Yes, this would be very valuable. I'd like to attempt to get this going; @dergoegge, would that be okay? I made a related comment last week before I was aware of these websites (which are definitely better than what I suggested).

dergoegge · 2023-03-20T15:34:09Z

@LarryRuane cool, please do!

epompeii · 2023-04-17T12:42:17Z

If using https://codespeed.bitcoinperf.com doesn't work out, I have created a continuous benchmarking for doing exactly this, Bencher: https://github.com/bencherdev/bencher

Bencher tracks changes over time. It can easily be run in CI as a GitHub Action, and it has statistical thresholds to detect deviations.

aureleoules · 2023-12-12T14:12:08Z

I was not aware that this issue existed but I've started working on monitoring benchmark results on pull requests on corecheck. For example: https://corecheck.dev/bitcoin/bitcoin/pulls/28674.
It is still experimental and I am still working on reducing the noise between runs, but as of today I usually don't see more than 5-6% difference between identical bench runs.

epompeii · 2023-12-12T14:18:53Z

@aureleoules that looks really nice!

Would you be interesting in plotting those data over time? If so I can work on ingesting your results into Bencher, similar to how rustls is doing it: https://bencher.dev/perf/rustls-821705769

aureleoules · 2023-12-12T14:23:49Z

Would you be interesting in plotting those data over time?
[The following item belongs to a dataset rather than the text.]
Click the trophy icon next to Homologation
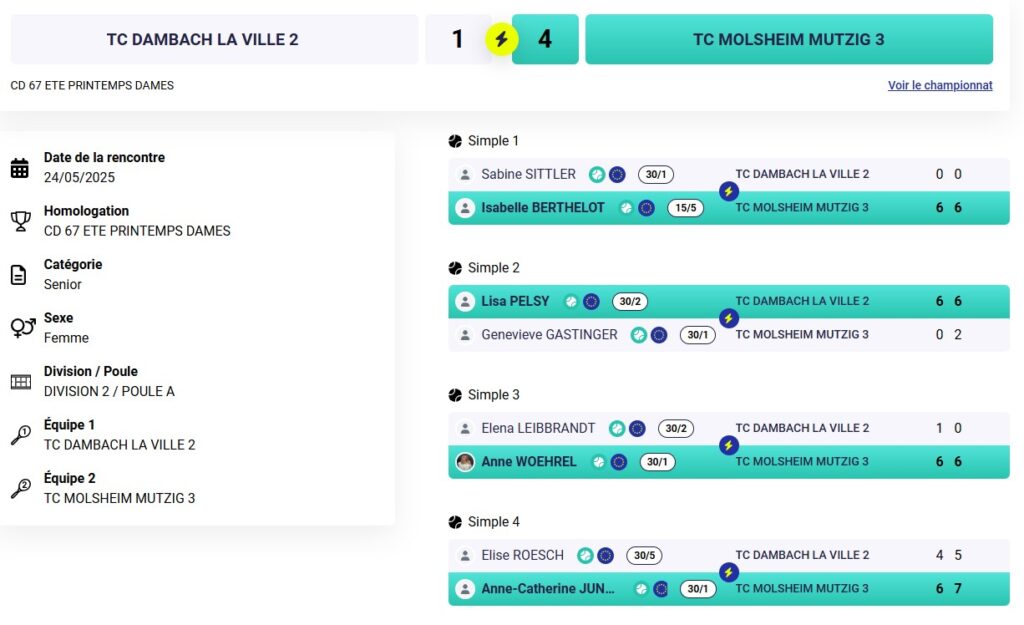coord(20,221)
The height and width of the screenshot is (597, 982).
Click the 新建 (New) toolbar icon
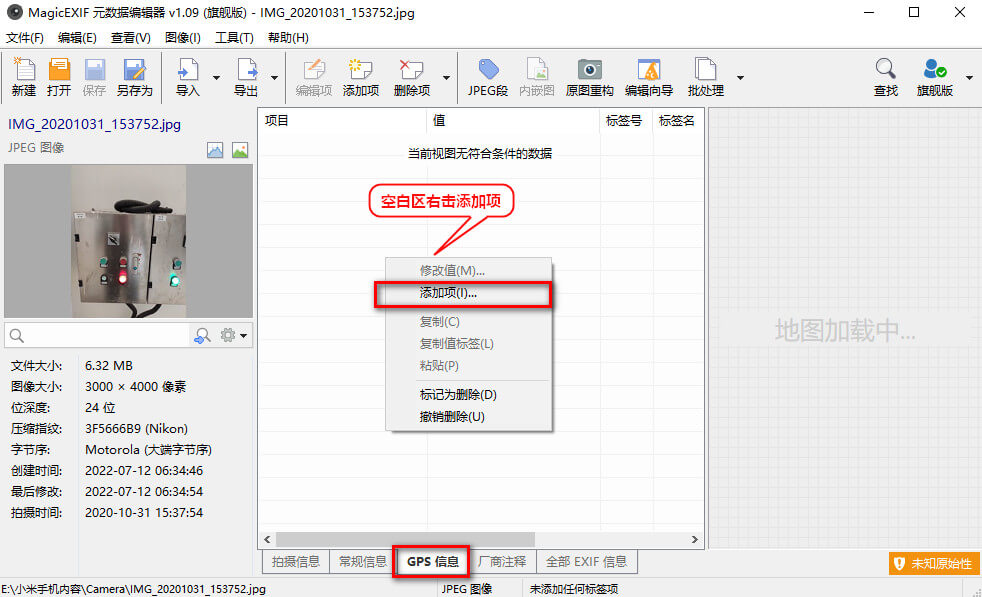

Yes I plan to display on the homepage the plot of benchmarks and test coverage ratio of master over time!

maflcko · 2023-12-12T14:24:11Z

Agree that a plot over time would be useful. They were on https://codespeed.bitcoinperf.com/timeline/ , but it hasn't run for some years now.

epompeii · 2023-12-12T14:29:36Z

Sounds great!

If you want them to be live updating, you can embed Bencher plots. Just go to the Share button on the Perf Page and copy the Embed Perf Plot Link for the current plot. This is an example of what that could look like.
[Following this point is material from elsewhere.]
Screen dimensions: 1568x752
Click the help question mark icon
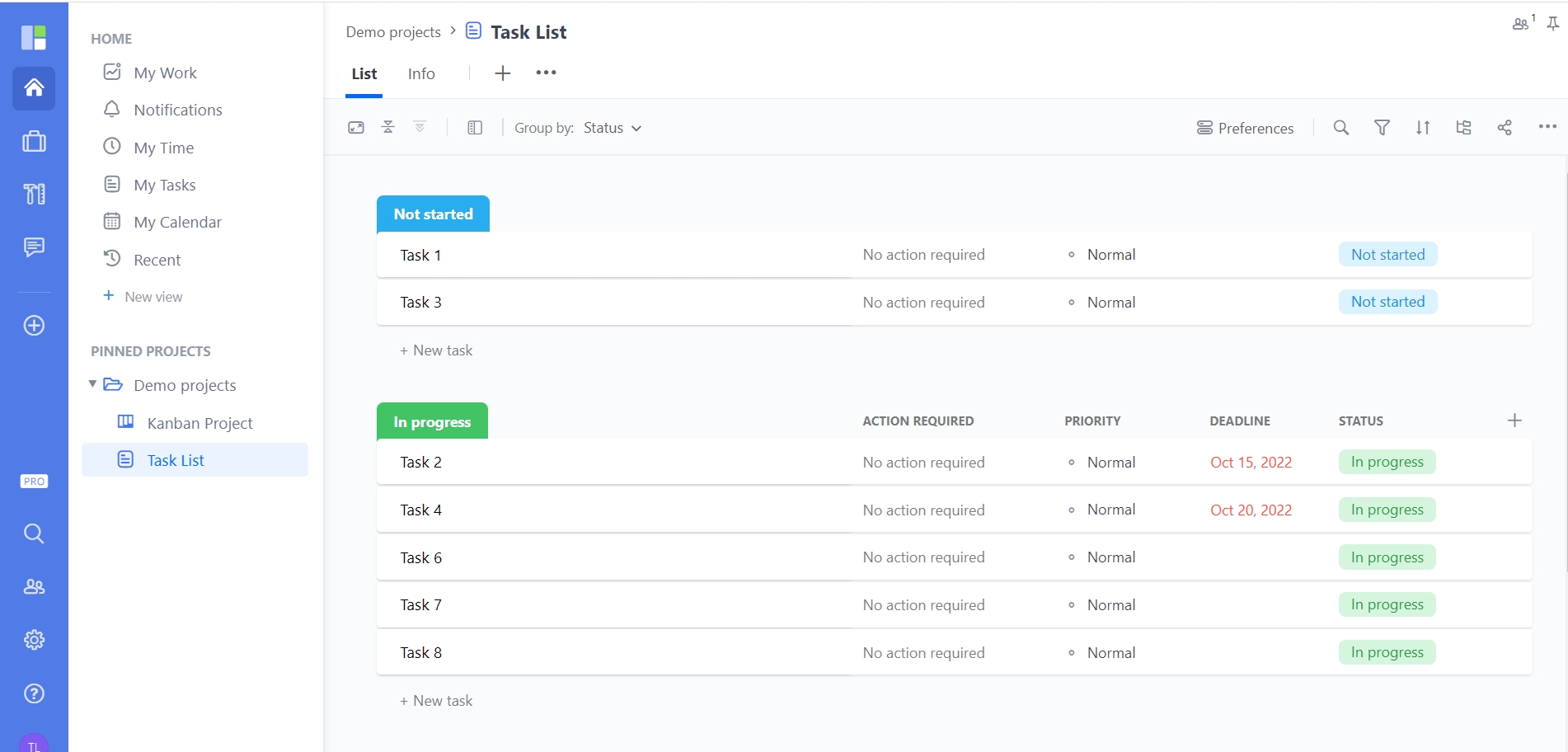click(34, 693)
0xB10C · 2024-04-08T10:25:32Z

If using https://codespeed.bitcoinperf.com doesn't work out, I have created a continuous benchmarking for doing exactly this, Bencher: https://github.com/bencherdev/bencher

Bencher tracks changes over time. It can easily be run in CI as a GitHub Action, and it has statistical thresholds to detect deviations.
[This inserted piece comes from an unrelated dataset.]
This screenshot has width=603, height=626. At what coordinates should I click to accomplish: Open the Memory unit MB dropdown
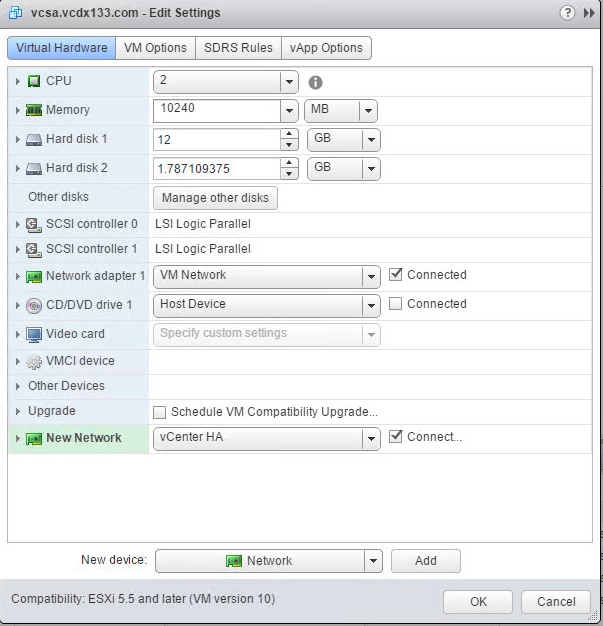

For Bitcoin Core, it would be useful to have an adapter for the nanobench JSON output. To track this, I've opened bencherdev/bencher#361.

0xB10C · 2024-04-08T12:42:54Z

I just learned that nanobench is able to fill in an output format template. It might make sense to try that route first.

epompeii · 2024-04-08T14:45:19Z

For Bitcoin Core, it would be useful to have an adapter for the nanobench JSON output. To track this, I've opened bencherdev/bencher#361.

@0xB10C I would be more than happy to implement a nanobench JSON output adapter. It is going to take me a couple of weeks or so to get to it though. So you could either:

Use the nanobench output format template to Bencher Metric Format
Implement the adapter in Bencher and open a PR
Wait a few weeks and I'll take care of it 😃

0xB10C · 2024-04-10T08:18:06Z

I've been playing around with bencher running the bitcoin_bench bitcoind binary in a GH action as PoC. A sample dashboard is here (however, it takes a while till it loads for me). While my branch needs a bit of cleanup, it works out of the box without modifications to nanobench using a nanobench output template and a custom bencher metric (seconds instead of the default nanoseconds).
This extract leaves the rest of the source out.